Death toll climbs to 6 at Kelowna care home COVID outbreak
The death toll due to COVID-19 at the Spring Valley Care Centre in Kelowna has climbed to six as of today.
But Interior Health’s chief medical health officer, Dr. Albert de Villiers, cast doubts on how many of those deaths – and many others in the province – are actually due to COVID-19.
“If somebody dies while they have got COVID in the hospital or in the community, they’re counted as a COVID death,” he said during a news briefing today, May 14. “So, if I’m 89 years old, I tested positive for COVID on Tuesday, on Wednesday I die of a heart attack or I have palliative cancer and on Thursday I die because of the cancer, it’s still going to be counted as a COVID death at that point because I had COVID.”
For some, COVID is the last straw that leads to their death. For others, they have no symptoms.
He can’t say how often COVID is listed as the cause of death when it really isn't but noted “we’ve seen quite a few of those.”
The B.C. College of Physicians and Surgeons has given guidance to its members on how to classify COVID deaths.
“COVID-19 should be recorded on the medical certificate of cause of death for all decedents where the disease caused, or is assumed to have caused, or contributed to death," the college said.
On its web page, the college talks about listing a primary cause of death and conditions leading to that cause. One example given is to record the immediate cause of death as acute respiratory distress syndrome but to also include pneumonia and COVID-19 as “conditions leading to the cause.”

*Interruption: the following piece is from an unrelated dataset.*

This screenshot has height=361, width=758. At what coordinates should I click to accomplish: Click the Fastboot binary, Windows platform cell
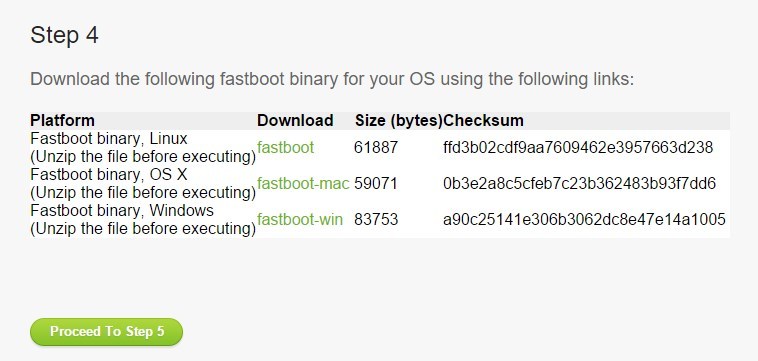coord(143,219)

It seems, however, that COVID is often listed as the primary cause, even in asystomatic patients.
“They get asymptomatic COVID infection and it’s just an incidental finding a few days or a week before they pass away,” Dr. de Villiers said while talking about deaths in long-term care that are classified as COVID deaths. “Some do get COVID and do get actual symptoms as well.”
In an email from the Ministry of Health to iNFOnews.ca, it gives the following explanation on how COVID deaths are recorded.
“If a COVID-19 case dies without recovering from their infection (e.g. within ten days of their illness onset), it is counted by medical health officers as a COVID-19 death and reported as such to the B.C. Centre for Disease Control,” it states. “However, if a COVID-19 case were to die in a different manner, i.e. a fall or from severe blood loss, it would not be counted as a COVID-19 death, even if it were within the 10 days of illness onset.”
It goes on to say that the doctor records the primary or secondary causes of death, not the medical health officer.
Dr. de Villiers has noted on a number of occasions that many people in long-term care have multiple illnesses and are often quite old.
“Unfortunately, the data isn’t necessarily very clean because, I think, sometimes, if we actually had more in-depth information, we could have potentially re-diagnosed those cases and said, OK, you didn’t die of COVID.”
As of yesterday, May 13, 1,632 B.C. residents were recorded as having died from COVID-19. As of May 1, there were 994 deaths in long term care homes and 1,366 people who died in B.C. were over the age of 70.
See the guidelines from the B.C. College of Physicians and Surgeons here.
— This story was corrected at 4:41 p.m. Friday, May 14, 2021 as the number of deaths was incorrectly reported at seven. There have been six deaths.